[Python-Dev] PEP: Extending the buffer protocol to share array information.

Wed Nov 1 01:13:37 CET 2006

Martin v. Löwis wrote:
> Travis E. Oliphant schrieb:
> 
>>    Several extensions to Python utilize the buffer protocol to share
>>    the location of a data-buffer that is really an N-dimensional
>>    array.  However, there is no standard way to exchange the
>>    additional N-dimensional array information so that the data-buffer
>>    is interpreted correctly.  The NumPy project introduced an array
>>    interface (http://numpy.scipy.org/array_interface.shtml) through a
>>    set of attributes on the object itself.  While this approach
>>    works, it requires attribute lookups which can be expensive when
>>    sharing many small arrays.  
> 
> 
> Can you please give examples for real-world applications of this
> interface, preferably examples involving multiple
> independently-developed libraries?
> ("this" being the current interface in NumPy - I understand that
>  the PEP's interface isn't implemented, yet)
> 

Examples of Need

     1) Suppose you have a image in *.jpg format that came from a
     camera and you want to apply Fourier-based image recovery to try
     and de-blur the image using modified Wiener filtering.  Then you
     want to save the result in *.png format.  The PIL provides an easy
     way to read *.jpg files into Python and write the result to *.png 

     and NumPy provides the FFT and the array math needed to implement
     the algorithm.  Rather than have to dig into the details of how
     NumPy and the PIL interpret chunks of memory in order to write a
     "converter" between NumPy arrays and PIL arrays, there should be
     support in the buffer protocol so that one could write
     something like:

     # Read the image
     a = numpy.frombuffer(Image.open('myimage.jpg')).

     # Process the image.
     A = numpy.fft.fft2(a)
     B = A*inv_filter
     b = numpy.fft.ifft2(B).real

     # Write it out
     Image.frombuffer(b).save('filtered.png')

     Currently, without this proposal you have to worry about the "mode"
     the image is in and get it's shape using a specific method call
     (this method call is different for every object you might want to
     interface with).

     2) The same argument for a library that reads and writes
     audio or video formats exists.

     3) You want to blit images onto a GUI Image buffer for rapid
     updates but need to do math processing on the image values
     themselves or you want to read the images from files supported by
     the PIL.

     If the PIL supported the extended buffer protocol, then you would
     not need to worry about the "mode" and the "shape" of the Image.

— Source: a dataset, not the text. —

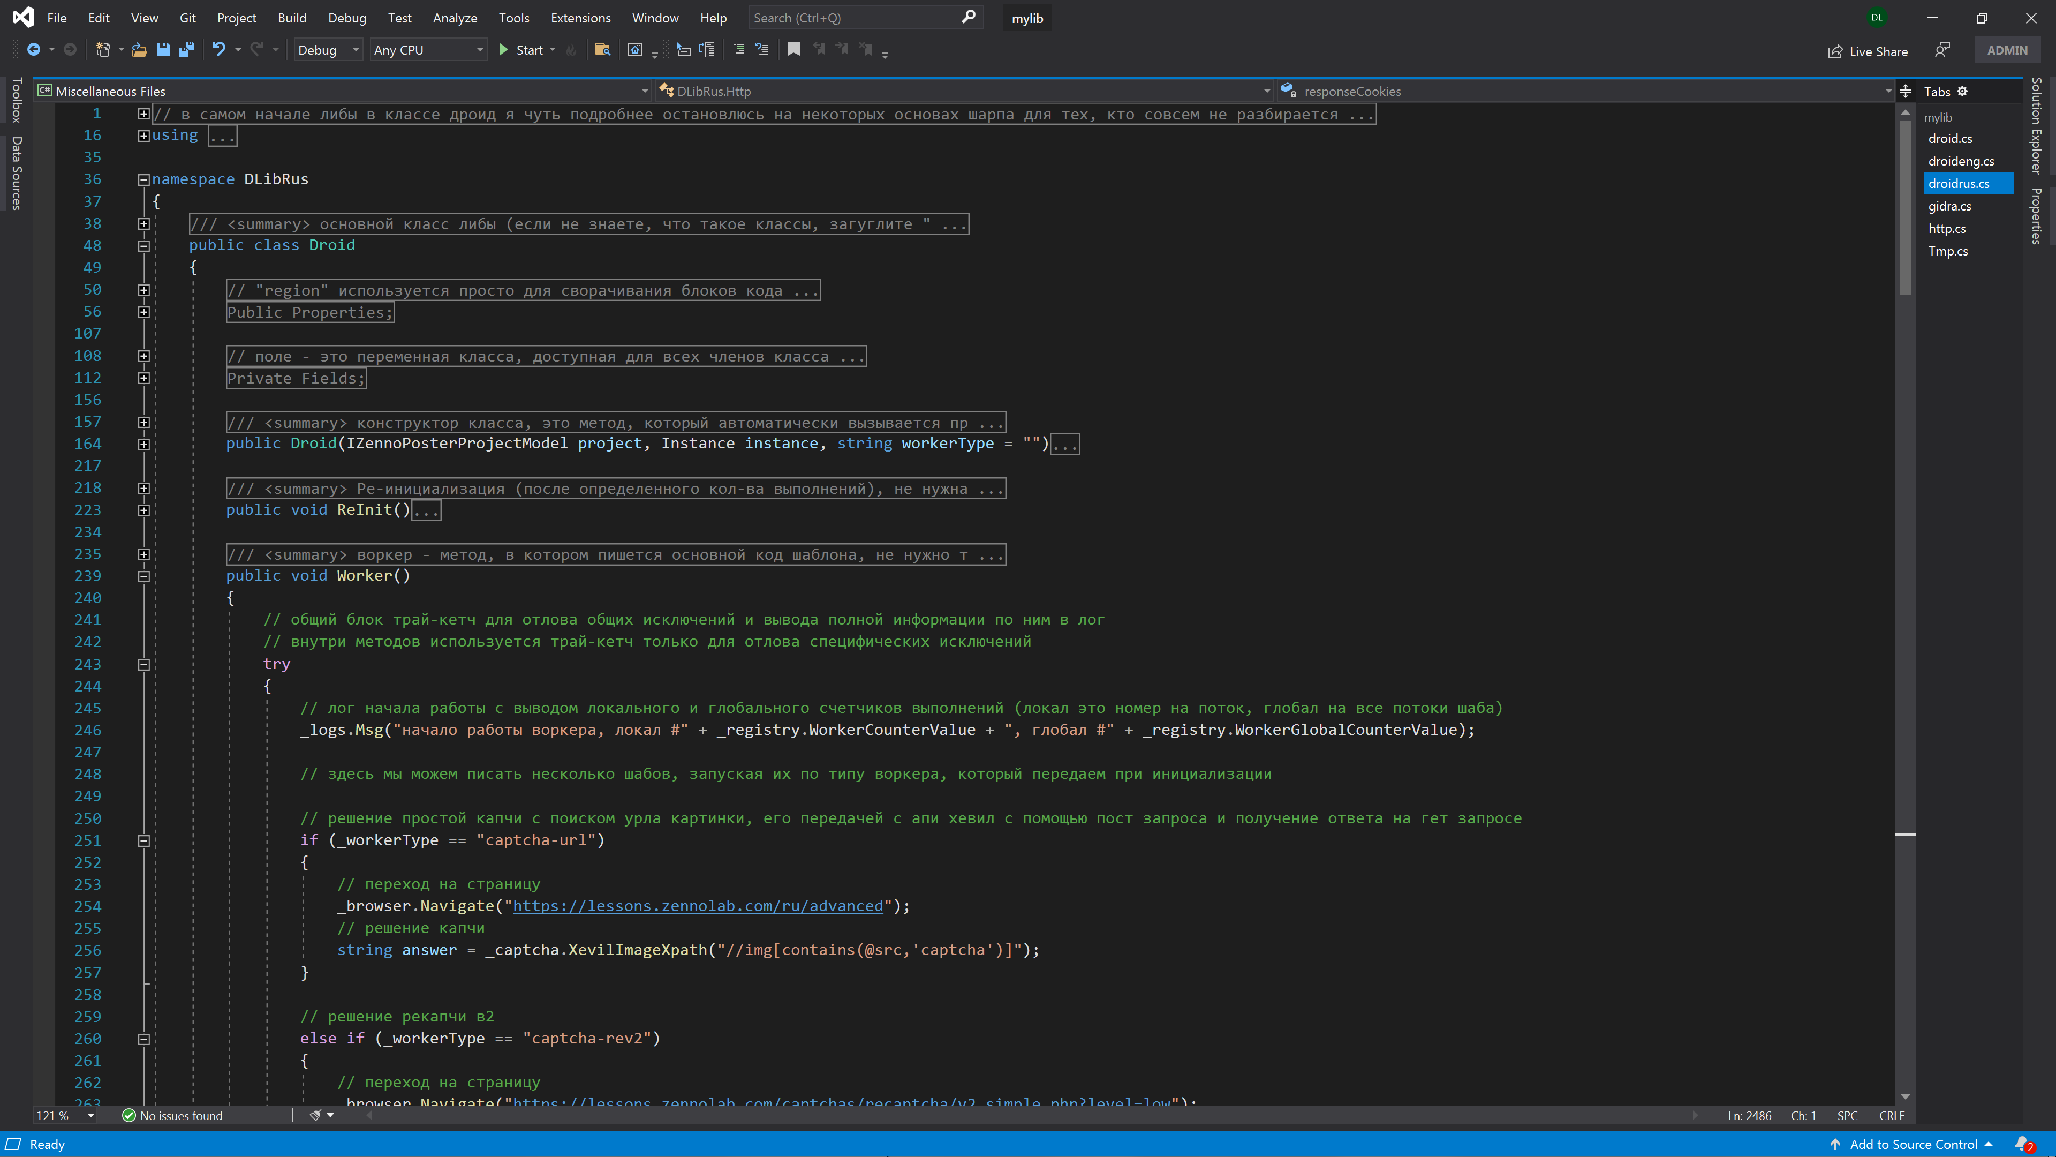Open the Any CPU platform dropdown
The width and height of the screenshot is (2056, 1157).
427,50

     What's more, you would also be able to accept images from any
     object (like NumPy arrays or ctypes arrays) that supported the
     extended buffer protcol without having to learn how it shares
     information like shape and data-format.

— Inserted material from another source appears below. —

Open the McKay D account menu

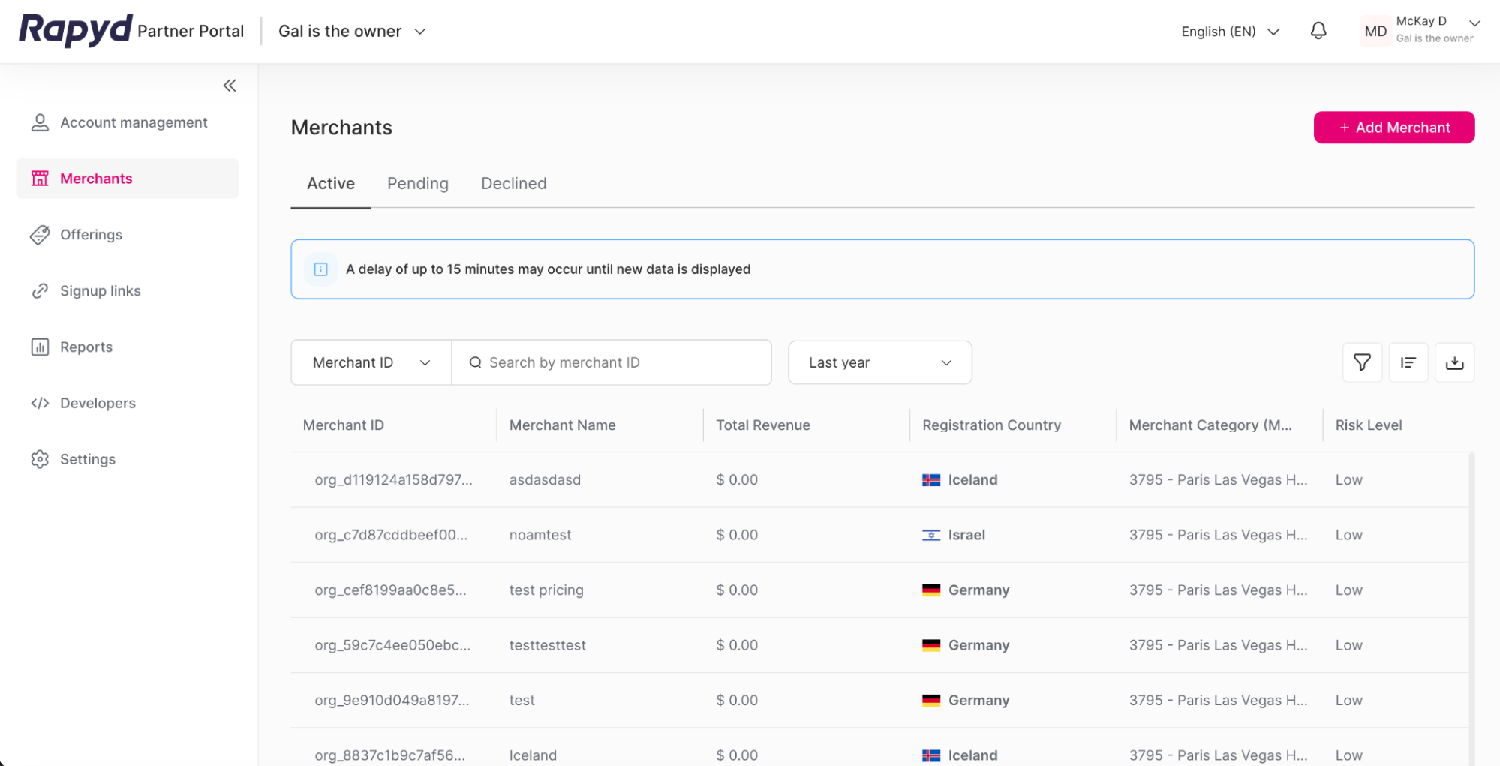pyautogui.click(x=1420, y=31)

I could have also included examples from PyGame, OpenGL, etc.  I thought 
people were more aware of this argument as we've made it several times 
over the years.  It's just taken this long to get to a point to start 
asking for something to get into Python.

> Paul Moore (IIRC) gave the example of equalising the green values
> and maximizing the red values in a PIL image by passing it to NumPy:
> Is that a realistic (even though not-yet real-world) example? 

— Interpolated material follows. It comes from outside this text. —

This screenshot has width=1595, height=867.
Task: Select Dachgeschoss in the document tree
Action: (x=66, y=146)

I think so, but I've never done something like that.

If
> so, what algorithms of NumPy would I use to perform this image
> manipulation (and why would I use NumPy for it if I could just
> write a for loop that does that in pure Python, given PIL's
> getpixel/setdata)?

Basically you would use array math operations and reductions (ufuncs and 
it's methods which are included in NumPy).  You would do it this way for 
speed.   It's going to be a lot slower doing those loops in Python. 
NumPy provides the ability to do them at close-to-C speeds.

-Travis